Task requirements: Retype exactly the lines from the one containing "You are a computer-use" through the last line of the records below, including both, and leave out any pictures.

Input records:
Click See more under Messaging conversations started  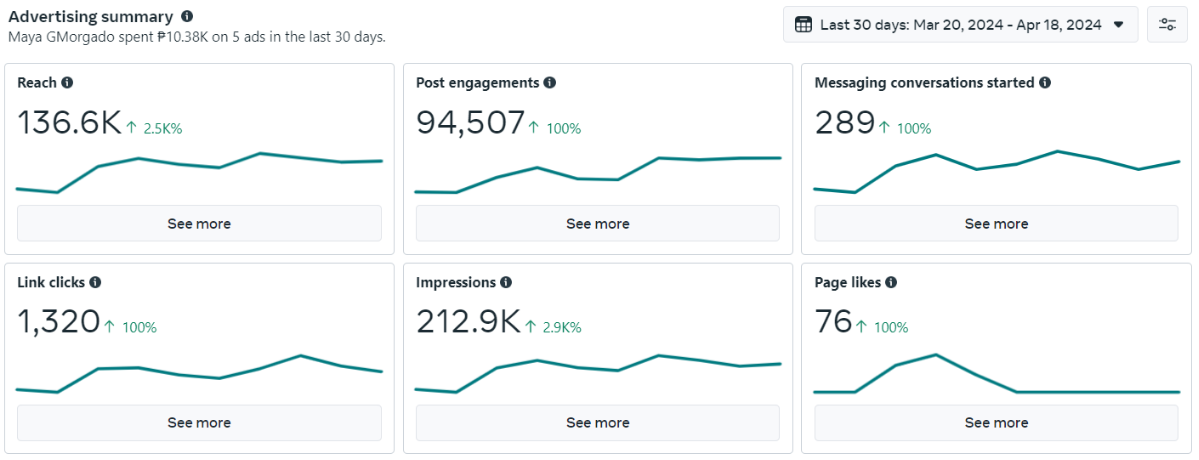996,223
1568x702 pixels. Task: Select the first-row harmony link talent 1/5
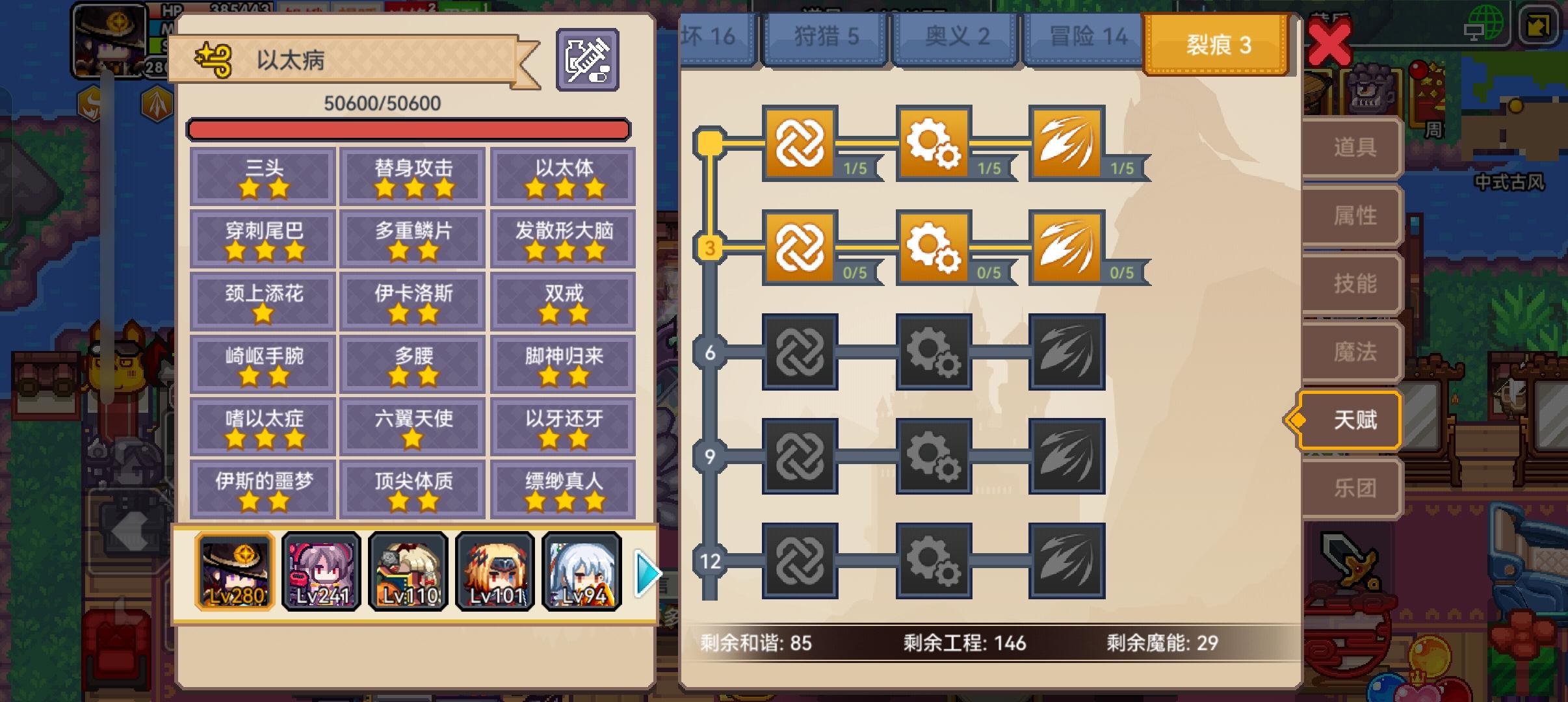[800, 143]
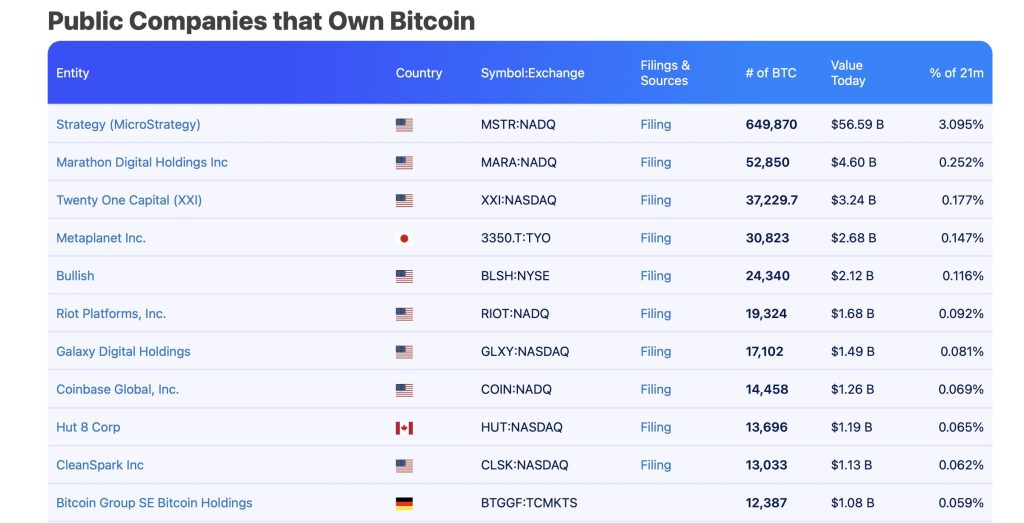The height and width of the screenshot is (523, 1024).
Task: Click the US flag for Twenty One Capital
Action: tap(404, 201)
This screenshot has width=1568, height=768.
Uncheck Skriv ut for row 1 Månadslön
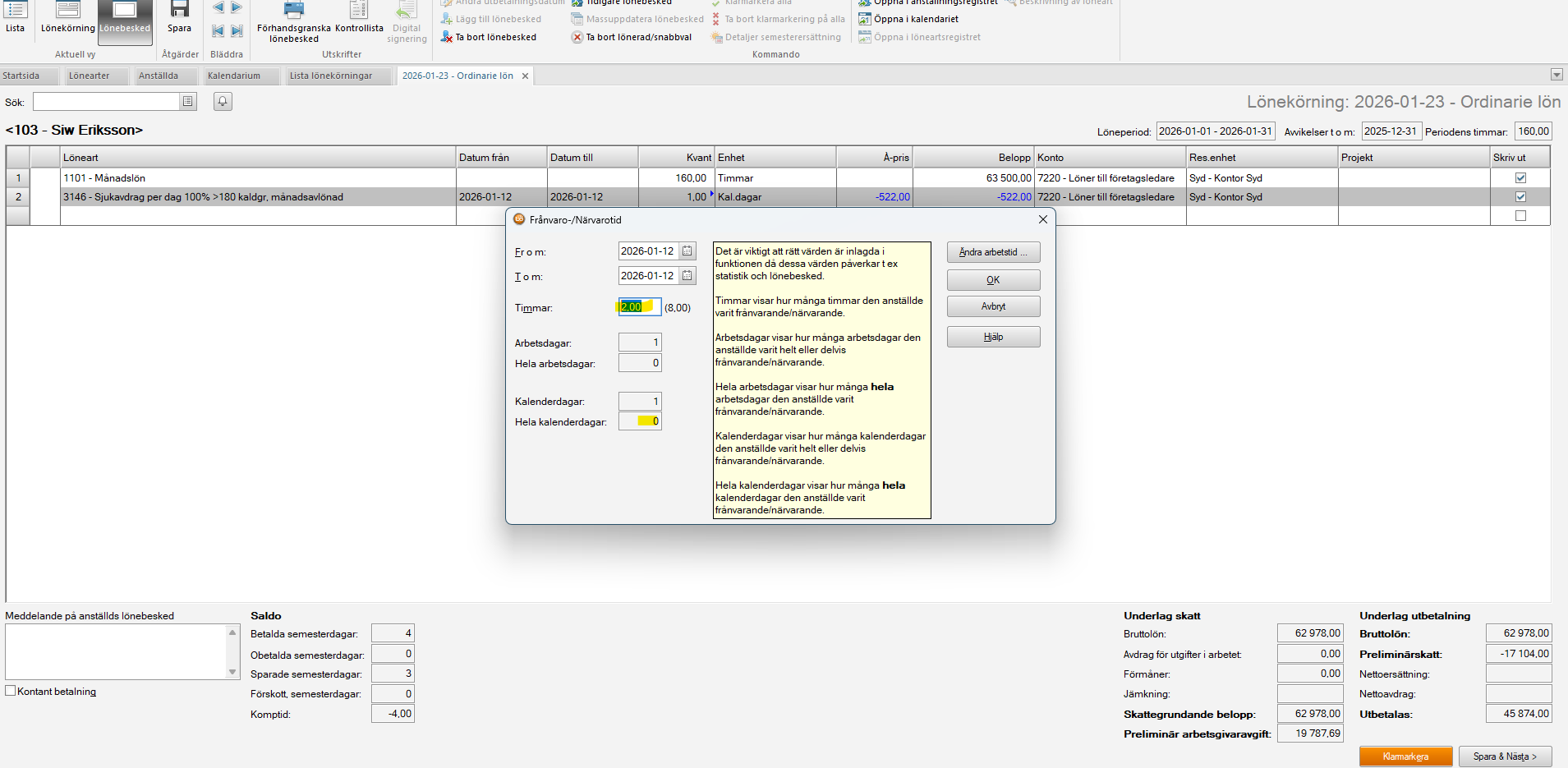pyautogui.click(x=1520, y=178)
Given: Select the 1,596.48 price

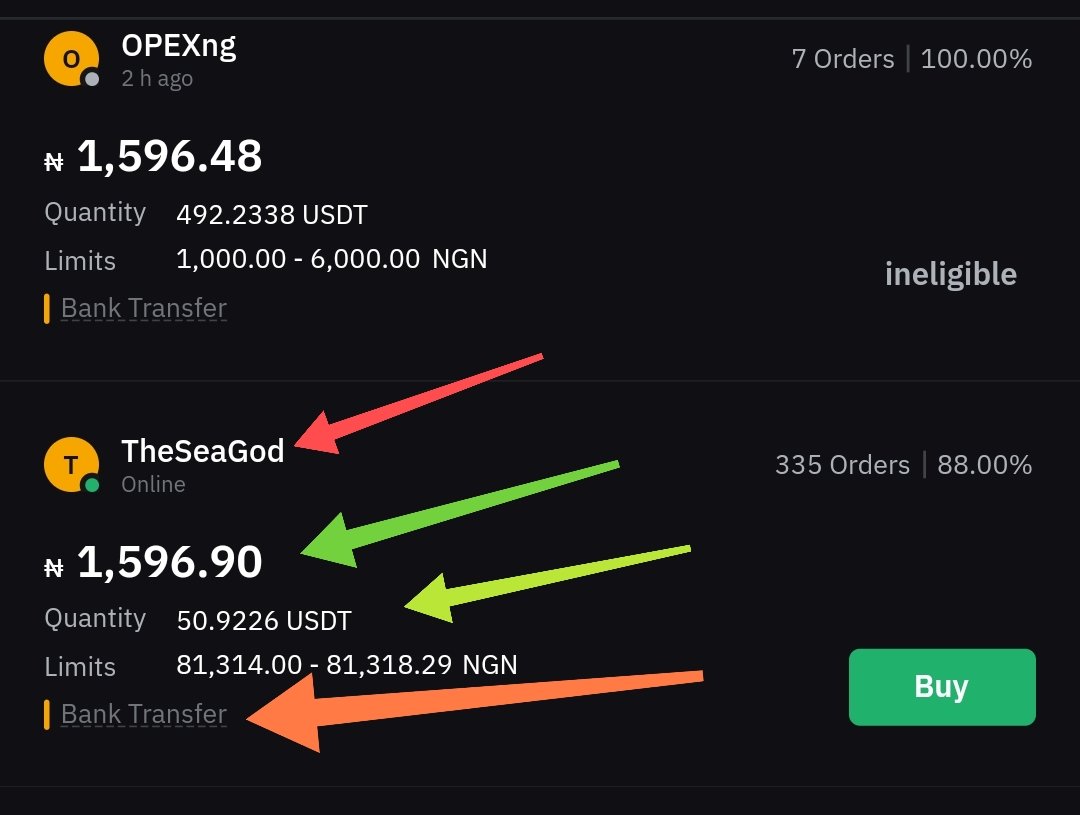Looking at the screenshot, I should tap(169, 156).
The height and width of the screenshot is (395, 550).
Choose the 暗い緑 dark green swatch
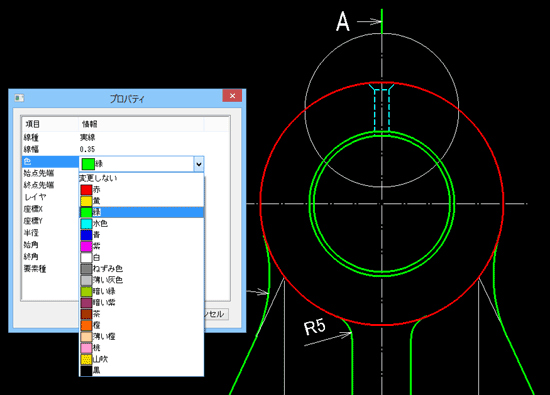tap(141, 291)
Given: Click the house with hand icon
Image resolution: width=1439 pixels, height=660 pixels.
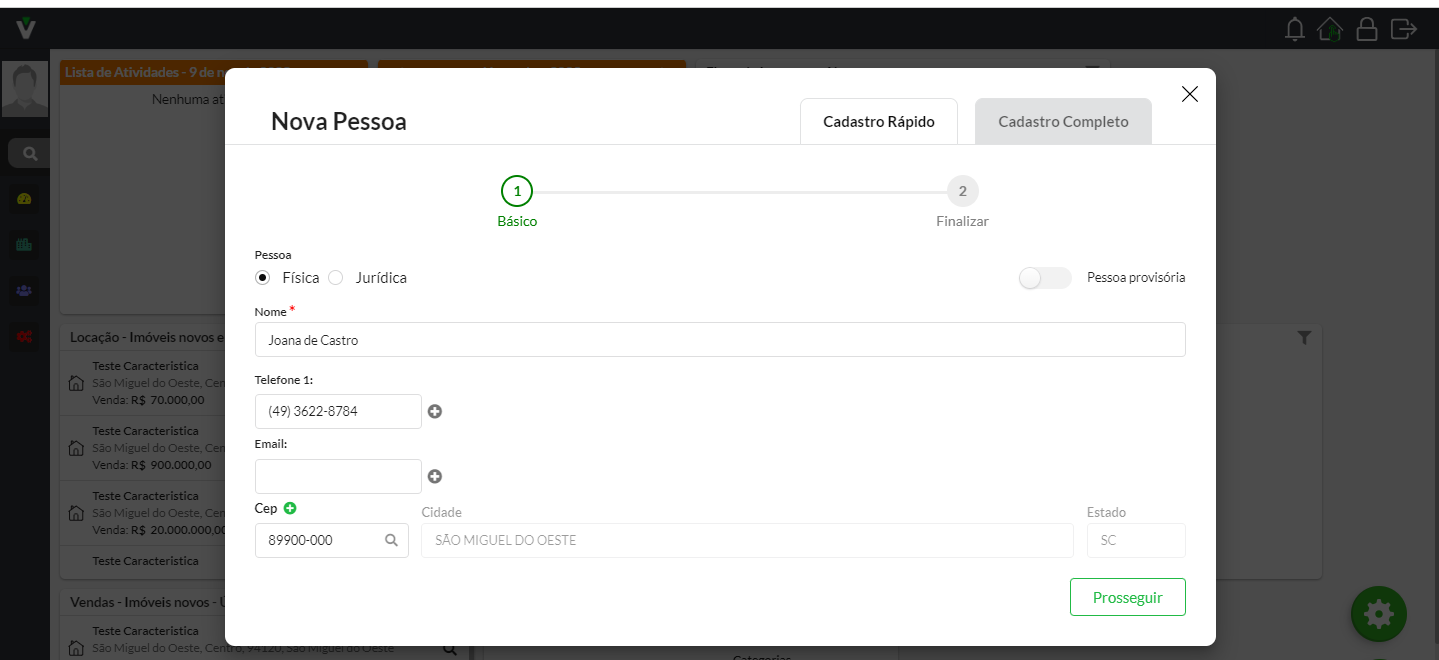Looking at the screenshot, I should 1330,29.
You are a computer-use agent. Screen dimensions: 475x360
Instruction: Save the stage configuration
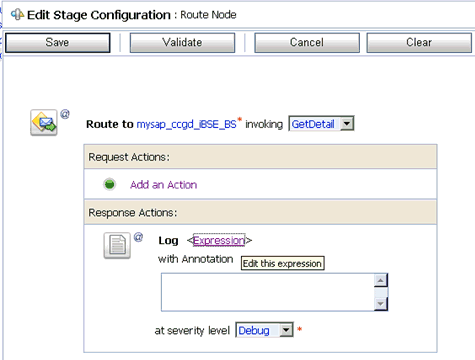click(x=58, y=43)
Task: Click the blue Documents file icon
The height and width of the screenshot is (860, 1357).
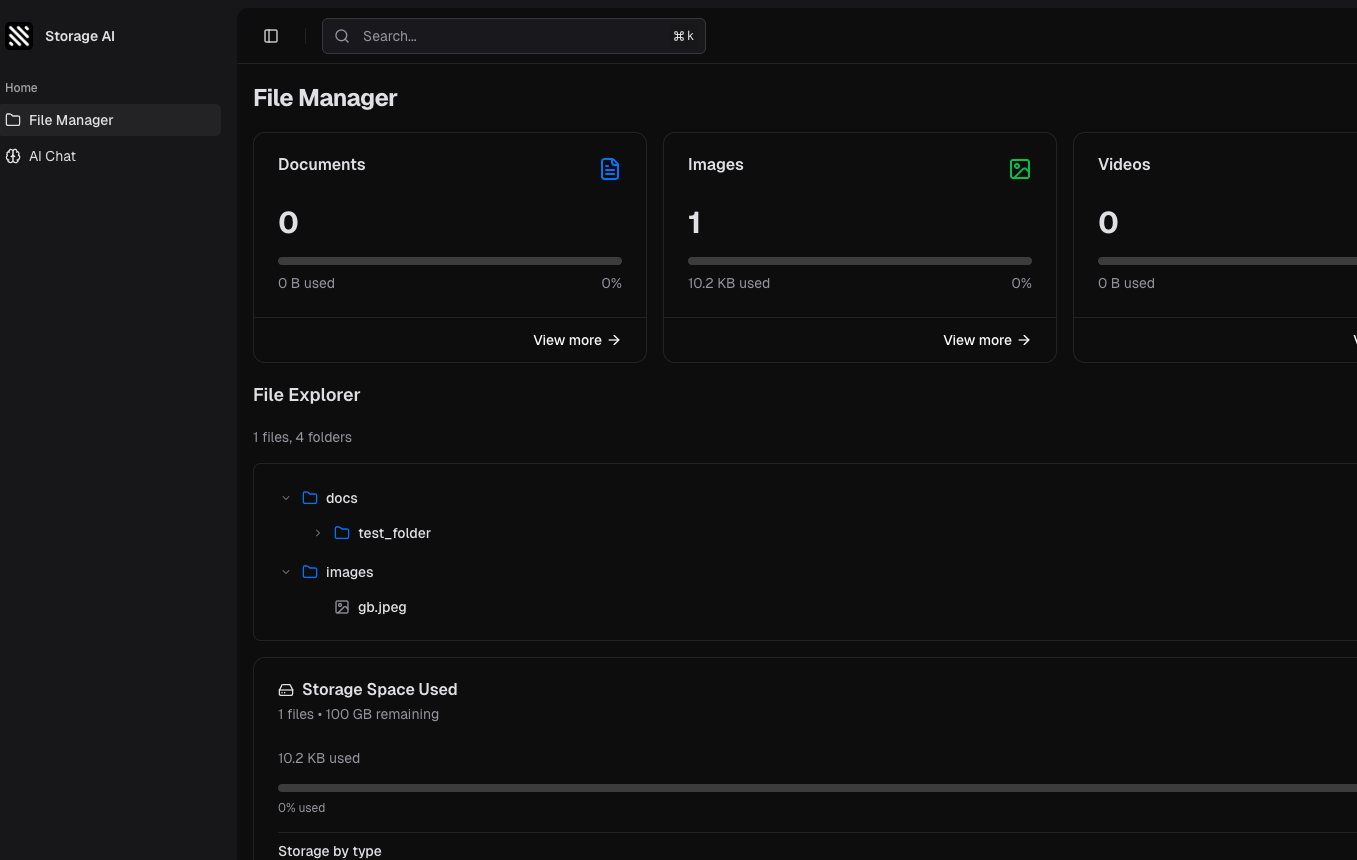Action: (610, 169)
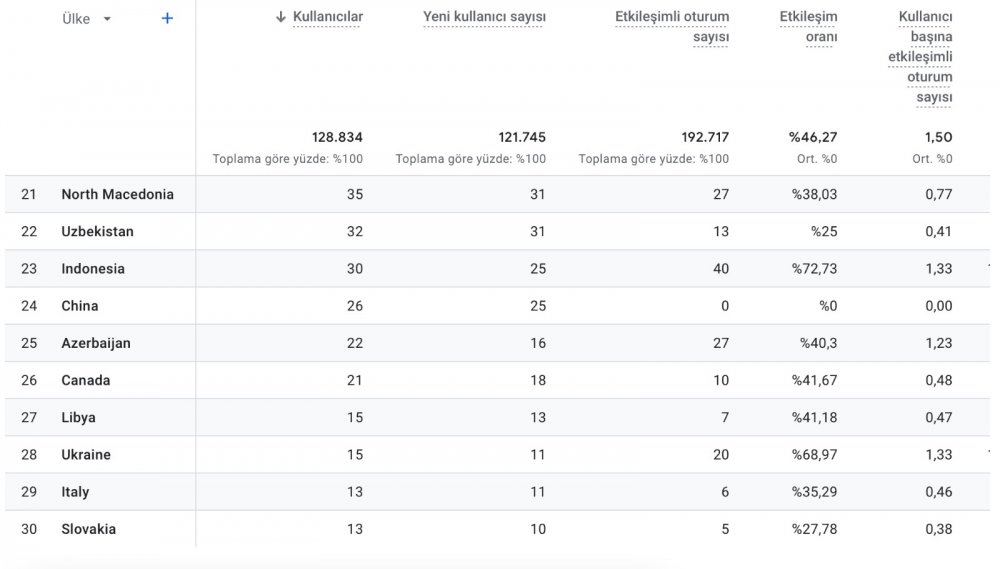Click the Ukraine country cell
1000x569 pixels.
(x=86, y=454)
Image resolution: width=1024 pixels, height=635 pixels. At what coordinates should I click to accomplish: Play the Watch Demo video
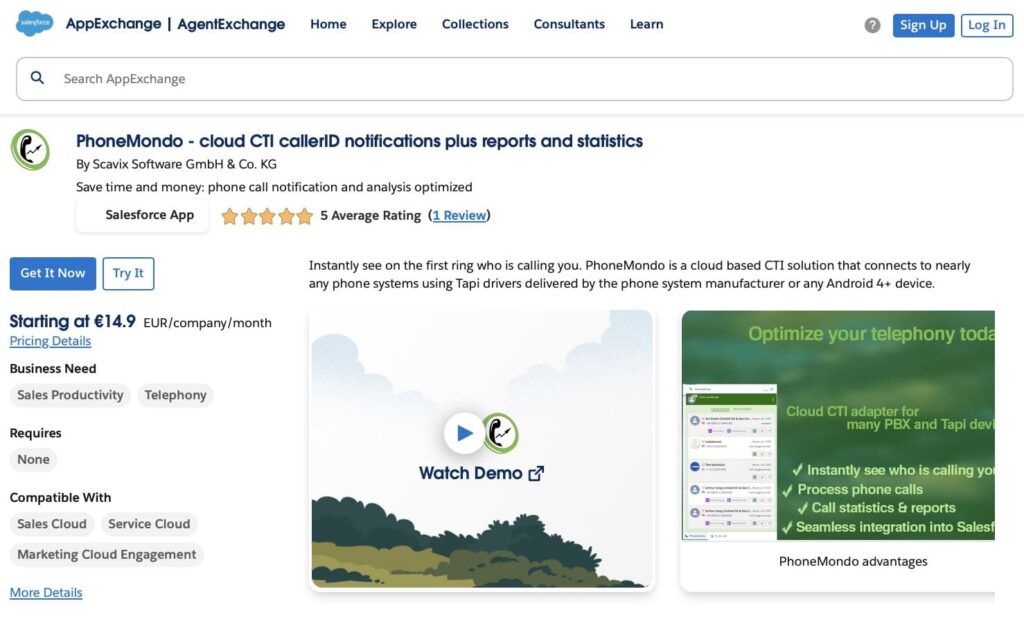464,433
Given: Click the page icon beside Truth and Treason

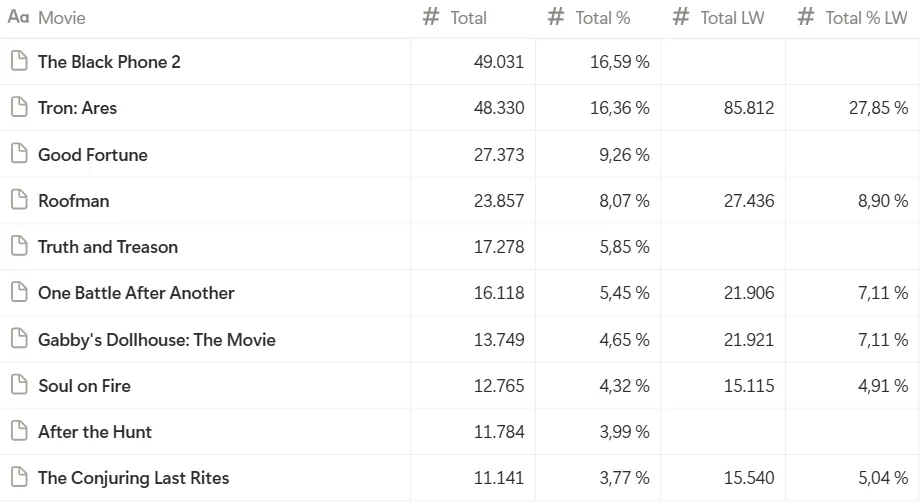Looking at the screenshot, I should coord(18,247).
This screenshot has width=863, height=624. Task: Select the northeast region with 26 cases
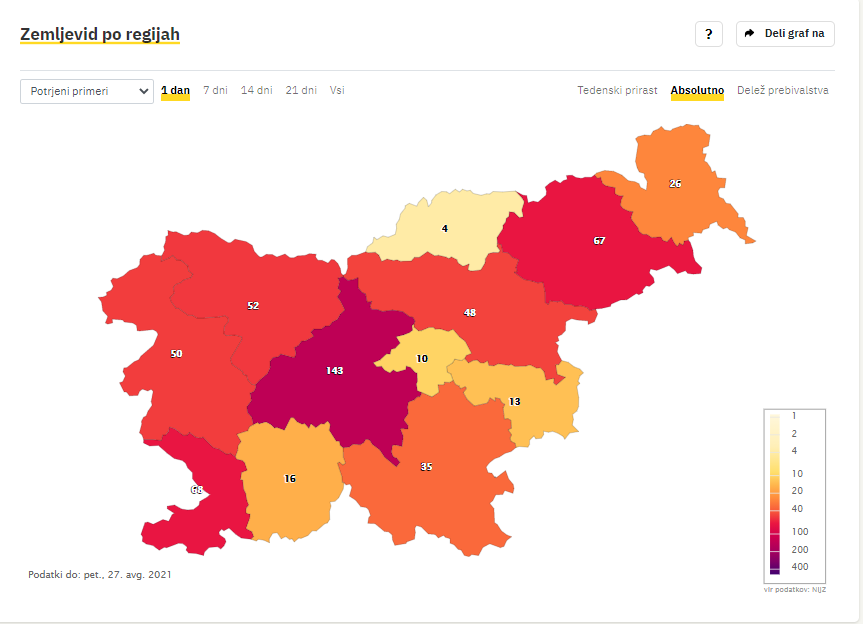[x=675, y=184]
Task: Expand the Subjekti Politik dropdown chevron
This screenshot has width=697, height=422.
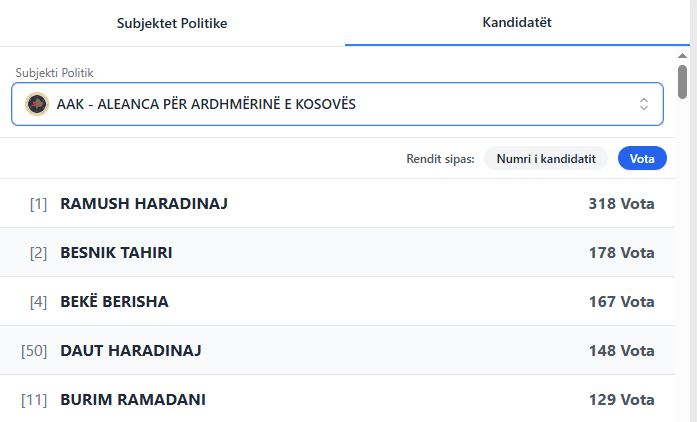Action: pyautogui.click(x=644, y=104)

Your response:
You are a computer-use agent. Screen dimensions: 475x360
Instruction: Save the stage configuration
click(x=58, y=43)
Task: Click the blue Documents file icon
The height and width of the screenshot is (860, 1357).
Action: (610, 169)
Click the Ukraine country cell
1000x569 pixels.
(x=86, y=454)
Image resolution: width=1024 pixels, height=635 pixels. At what coordinates should I click to accomplish: Play the Watch Demo video
464,433
Given: Click the page icon beside Truth and Treason

Looking at the screenshot, I should coord(18,247).
This screenshot has width=863, height=624. Task: Select the northeast region with 26 cases
[x=675, y=184]
Task: Expand the Subjekti Politik dropdown chevron
This screenshot has width=697, height=422.
Action: pyautogui.click(x=644, y=104)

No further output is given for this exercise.